Restate the entries below word for word, leaving nothing out.

START Extracted records

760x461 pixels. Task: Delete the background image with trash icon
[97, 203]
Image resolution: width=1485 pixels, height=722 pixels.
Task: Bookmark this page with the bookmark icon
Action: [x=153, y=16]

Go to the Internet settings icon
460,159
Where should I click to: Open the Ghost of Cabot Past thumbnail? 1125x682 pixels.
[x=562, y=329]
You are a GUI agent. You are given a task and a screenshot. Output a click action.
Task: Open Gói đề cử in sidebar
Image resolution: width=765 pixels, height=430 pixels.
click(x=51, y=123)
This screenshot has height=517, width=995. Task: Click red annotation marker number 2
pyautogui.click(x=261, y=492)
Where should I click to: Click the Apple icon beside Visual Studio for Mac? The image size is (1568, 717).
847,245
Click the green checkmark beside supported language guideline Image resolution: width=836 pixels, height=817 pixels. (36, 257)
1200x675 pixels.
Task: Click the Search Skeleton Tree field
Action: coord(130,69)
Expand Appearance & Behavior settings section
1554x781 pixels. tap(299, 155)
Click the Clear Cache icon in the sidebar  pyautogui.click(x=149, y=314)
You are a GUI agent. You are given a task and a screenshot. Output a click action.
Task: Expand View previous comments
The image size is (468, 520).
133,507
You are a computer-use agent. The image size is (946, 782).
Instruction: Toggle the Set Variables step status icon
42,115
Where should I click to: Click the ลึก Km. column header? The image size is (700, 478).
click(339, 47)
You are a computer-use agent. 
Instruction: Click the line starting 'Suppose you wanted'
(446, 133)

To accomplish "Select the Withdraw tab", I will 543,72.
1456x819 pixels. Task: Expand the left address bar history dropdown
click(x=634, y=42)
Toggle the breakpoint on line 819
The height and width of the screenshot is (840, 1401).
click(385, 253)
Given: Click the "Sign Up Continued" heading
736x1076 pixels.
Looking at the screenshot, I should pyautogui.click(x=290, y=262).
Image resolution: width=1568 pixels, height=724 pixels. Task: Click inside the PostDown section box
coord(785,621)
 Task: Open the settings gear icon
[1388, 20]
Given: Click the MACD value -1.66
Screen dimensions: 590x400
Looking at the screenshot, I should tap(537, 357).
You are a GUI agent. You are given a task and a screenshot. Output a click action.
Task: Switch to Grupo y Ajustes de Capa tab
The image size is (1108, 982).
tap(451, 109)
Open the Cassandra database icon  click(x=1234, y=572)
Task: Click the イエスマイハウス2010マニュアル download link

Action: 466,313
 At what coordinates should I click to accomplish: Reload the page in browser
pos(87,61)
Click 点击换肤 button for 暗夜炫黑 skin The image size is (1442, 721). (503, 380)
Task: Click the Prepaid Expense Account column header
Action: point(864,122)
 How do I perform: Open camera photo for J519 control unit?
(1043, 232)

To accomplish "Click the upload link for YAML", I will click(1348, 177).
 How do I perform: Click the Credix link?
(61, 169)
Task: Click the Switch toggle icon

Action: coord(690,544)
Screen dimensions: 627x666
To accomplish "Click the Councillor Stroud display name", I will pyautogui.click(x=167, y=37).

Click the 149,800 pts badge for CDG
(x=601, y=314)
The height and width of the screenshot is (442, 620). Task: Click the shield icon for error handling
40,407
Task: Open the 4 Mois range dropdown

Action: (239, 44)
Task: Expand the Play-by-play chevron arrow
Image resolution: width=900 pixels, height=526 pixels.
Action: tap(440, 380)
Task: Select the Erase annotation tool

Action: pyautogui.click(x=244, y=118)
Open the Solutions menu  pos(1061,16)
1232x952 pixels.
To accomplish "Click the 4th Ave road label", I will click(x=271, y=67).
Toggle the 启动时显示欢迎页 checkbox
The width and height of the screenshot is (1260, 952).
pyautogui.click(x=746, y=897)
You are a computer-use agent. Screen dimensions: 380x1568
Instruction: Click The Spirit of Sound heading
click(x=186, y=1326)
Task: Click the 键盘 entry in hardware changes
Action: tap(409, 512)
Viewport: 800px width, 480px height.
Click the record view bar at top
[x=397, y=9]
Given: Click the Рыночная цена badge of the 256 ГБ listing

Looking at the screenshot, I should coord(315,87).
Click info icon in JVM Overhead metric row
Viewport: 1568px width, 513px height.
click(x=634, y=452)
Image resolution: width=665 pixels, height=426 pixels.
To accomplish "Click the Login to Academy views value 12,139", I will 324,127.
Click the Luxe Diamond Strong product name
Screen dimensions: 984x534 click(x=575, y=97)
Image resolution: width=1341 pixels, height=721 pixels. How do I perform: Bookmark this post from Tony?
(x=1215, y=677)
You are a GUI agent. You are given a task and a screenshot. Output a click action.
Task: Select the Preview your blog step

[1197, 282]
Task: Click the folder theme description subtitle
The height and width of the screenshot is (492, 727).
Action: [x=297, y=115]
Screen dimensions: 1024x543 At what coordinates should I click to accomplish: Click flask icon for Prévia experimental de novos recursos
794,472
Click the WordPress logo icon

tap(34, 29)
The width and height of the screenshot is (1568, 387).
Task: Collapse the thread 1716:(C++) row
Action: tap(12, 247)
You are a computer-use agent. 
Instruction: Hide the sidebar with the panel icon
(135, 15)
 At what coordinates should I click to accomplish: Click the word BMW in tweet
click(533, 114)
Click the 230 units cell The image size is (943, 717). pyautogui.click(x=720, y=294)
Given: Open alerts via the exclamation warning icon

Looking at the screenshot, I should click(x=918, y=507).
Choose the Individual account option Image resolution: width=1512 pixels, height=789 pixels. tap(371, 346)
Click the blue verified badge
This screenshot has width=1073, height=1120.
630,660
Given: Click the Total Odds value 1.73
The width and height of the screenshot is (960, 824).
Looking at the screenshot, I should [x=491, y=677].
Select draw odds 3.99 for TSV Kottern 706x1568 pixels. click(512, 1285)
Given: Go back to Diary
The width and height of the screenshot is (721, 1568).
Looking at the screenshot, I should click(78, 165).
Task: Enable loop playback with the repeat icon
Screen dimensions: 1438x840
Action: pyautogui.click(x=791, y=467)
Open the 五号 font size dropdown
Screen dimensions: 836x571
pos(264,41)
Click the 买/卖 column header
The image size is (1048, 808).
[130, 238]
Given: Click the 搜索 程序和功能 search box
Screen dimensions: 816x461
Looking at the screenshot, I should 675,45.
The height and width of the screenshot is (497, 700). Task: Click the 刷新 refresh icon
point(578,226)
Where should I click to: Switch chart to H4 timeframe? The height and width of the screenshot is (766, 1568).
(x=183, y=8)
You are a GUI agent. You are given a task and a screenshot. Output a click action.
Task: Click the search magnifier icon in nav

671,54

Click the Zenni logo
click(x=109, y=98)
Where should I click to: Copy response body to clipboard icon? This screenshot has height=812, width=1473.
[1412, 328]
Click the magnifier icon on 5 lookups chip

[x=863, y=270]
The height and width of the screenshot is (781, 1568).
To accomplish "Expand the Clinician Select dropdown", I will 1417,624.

END Extracted records

**Answer**:
760x461 pixels. Task: Delete the background image with trash icon
[97, 203]
Image resolution: width=1485 pixels, height=722 pixels.
Task: Bookmark this page with the bookmark icon
Action: [x=153, y=16]

Go to the Internet settings icon
460,159
Where should I click to: Open the Ghost of Cabot Past thumbnail? 1125x682 pixels.
[x=562, y=329]
You are a GUI agent. You are given a task and a screenshot. Output a click action.
Task: Open Gói đề cử in sidebar
Image resolution: width=765 pixels, height=430 pixels.
click(x=51, y=123)
This screenshot has height=517, width=995. Task: Click red annotation marker number 2
pyautogui.click(x=261, y=492)
Where should I click to: Click the Apple icon beside Visual Studio for Mac? The image size is (1568, 717).
847,245
Click the green checkmark beside supported language guideline Image resolution: width=836 pixels, height=817 pixels. (36, 257)
1200x675 pixels.
Task: Click the Search Skeleton Tree field
Action: coord(130,69)
Expand Appearance & Behavior settings section
1554x781 pixels. tap(299, 155)
Click the Clear Cache icon in the sidebar  pyautogui.click(x=149, y=314)
You are a GUI agent. You are given a task and a screenshot. Output a click action.
Task: Expand View previous comments
The image size is (468, 520).
133,507
You are a computer-use agent. The image size is (946, 782).
Instruction: Toggle the Set Variables step status icon
42,115
Where should I click to: Click the ลึก Km. column header? The image size is (700, 478).
click(339, 47)
You are a computer-use agent. 
Instruction: Click the line starting 'Suppose you wanted'
(446, 133)

To accomplish "Select the Withdraw tab", I will 543,72.
1456x819 pixels. Task: Expand the left address bar history dropdown
click(x=634, y=42)
Toggle the breakpoint on line 819
The height and width of the screenshot is (840, 1401).
click(385, 253)
Given: Click the "Sign Up Continued" heading
736x1076 pixels.
Looking at the screenshot, I should pyautogui.click(x=290, y=262).
Image resolution: width=1568 pixels, height=724 pixels. Task: Click inside the PostDown section box
coord(785,621)
 Task: Open the settings gear icon
[1388, 20]
Given: Click the MACD value -1.66
Screen dimensions: 590x400
Looking at the screenshot, I should tap(537, 357).
You are a GUI agent. You are given a task and a screenshot. Output a click action.
Task: Switch to Grupo y Ajustes de Capa tab
The image size is (1108, 982).
tap(451, 109)
Open the Cassandra database icon  click(x=1234, y=572)
Task: Click the イエスマイハウス2010マニュアル download link

Action: 466,313
 At what coordinates should I click to accomplish: Reload the page in browser
pos(87,61)
Click 点击换肤 button for 暗夜炫黑 skin The image size is (1442, 721). (503, 380)
Task: Click the Prepaid Expense Account column header
Action: point(864,122)
 How do I perform: Open camera photo for J519 control unit?
(1043, 232)

To accomplish "Click the upload link for YAML", I will click(1348, 177).
 How do I perform: Click the Credix link?
(61, 169)
Task: Click the Switch toggle icon

Action: coord(690,544)
Screen dimensions: 627x666
To accomplish "Click the Councillor Stroud display name", I will pyautogui.click(x=167, y=37).

Click the 149,800 pts badge for CDG
(x=601, y=314)
The height and width of the screenshot is (442, 620). Task: Click the shield icon for error handling
40,407
Task: Open the 4 Mois range dropdown

Action: (239, 44)
Task: Expand the Play-by-play chevron arrow
Image resolution: width=900 pixels, height=526 pixels.
Action: tap(440, 380)
Task: Select the Erase annotation tool

Action: pyautogui.click(x=244, y=118)
Open the Solutions menu  pos(1061,16)
1232x952 pixels.
To accomplish "Click the 4th Ave road label", I will click(x=271, y=67).
Toggle the 启动时显示欢迎页 checkbox
The width and height of the screenshot is (1260, 952).
pyautogui.click(x=746, y=897)
You are a computer-use agent. Screen dimensions: 380x1568
Instruction: Click The Spirit of Sound heading
click(x=186, y=1326)
Task: Click the 键盘 entry in hardware changes
Action: tap(409, 512)
Viewport: 800px width, 480px height.
Click the record view bar at top
[x=397, y=9]
Given: Click the Рыночная цена badge of the 256 ГБ listing

Looking at the screenshot, I should coord(315,87).
Click info icon in JVM Overhead metric row
Viewport: 1568px width, 513px height.
click(x=634, y=452)
Image resolution: width=665 pixels, height=426 pixels.
To accomplish "Click the Login to Academy views value 12,139", I will 324,127.
Click the Luxe Diamond Strong product name
Screen dimensions: 984x534 click(x=575, y=97)
Image resolution: width=1341 pixels, height=721 pixels. How do I perform: Bookmark this post from Tony?
(x=1215, y=677)
You are a GUI agent. You are given a task and a screenshot. Output a click action.
Task: Select the Preview your blog step

[1197, 282]
Task: Click the folder theme description subtitle
The height and width of the screenshot is (492, 727).
Action: [x=297, y=115]
Screen dimensions: 1024x543 At what coordinates should I click to accomplish: Click flask icon for Prévia experimental de novos recursos
794,472
Click the WordPress logo icon

tap(34, 29)
The width and height of the screenshot is (1568, 387).
Task: Collapse the thread 1716:(C++) row
Action: tap(12, 247)
You are a computer-use agent. 
Instruction: Hide the sidebar with the panel icon
(135, 15)
 At what coordinates should I click to accomplish: Click the word BMW in tweet
click(533, 114)
Click the 230 units cell The image size is (943, 717). pyautogui.click(x=720, y=294)
Given: Open alerts via the exclamation warning icon

Looking at the screenshot, I should click(x=918, y=507).
Choose the Individual account option Image resolution: width=1512 pixels, height=789 pixels. tap(371, 346)
Click the blue verified badge
This screenshot has width=1073, height=1120.
630,660
Given: Click the Total Odds value 1.73
The width and height of the screenshot is (960, 824).
Looking at the screenshot, I should [x=491, y=677].
Select draw odds 3.99 for TSV Kottern 706x1568 pixels. click(512, 1285)
Given: Go back to Diary
The width and height of the screenshot is (721, 1568).
Looking at the screenshot, I should click(78, 165).
Task: Enable loop playback with the repeat icon
Screen dimensions: 1438x840
Action: pyautogui.click(x=791, y=467)
Open the 五号 font size dropdown
Screen dimensions: 836x571
pos(264,41)
Click the 买/卖 column header
The image size is (1048, 808).
[130, 238]
Given: Click the 搜索 程序和功能 search box
Screen dimensions: 816x461
Looking at the screenshot, I should 675,45.
The height and width of the screenshot is (497, 700). Task: Click the 刷新 refresh icon
point(578,226)
Where should I click to: Switch chart to H4 timeframe? The height and width of the screenshot is (766, 1568).
(x=183, y=8)
You are a GUI agent. You are given a task and a screenshot. Output a click action.
Task: Click the search magnifier icon in nav

671,54

Click the Zenni logo
click(x=109, y=98)
Where should I click to: Copy response body to clipboard icon? This screenshot has height=812, width=1473.
[1412, 328]
Click the magnifier icon on 5 lookups chip

[x=863, y=270]
The height and width of the screenshot is (781, 1568).
To accomplish "Expand the Clinician Select dropdown", I will 1417,624.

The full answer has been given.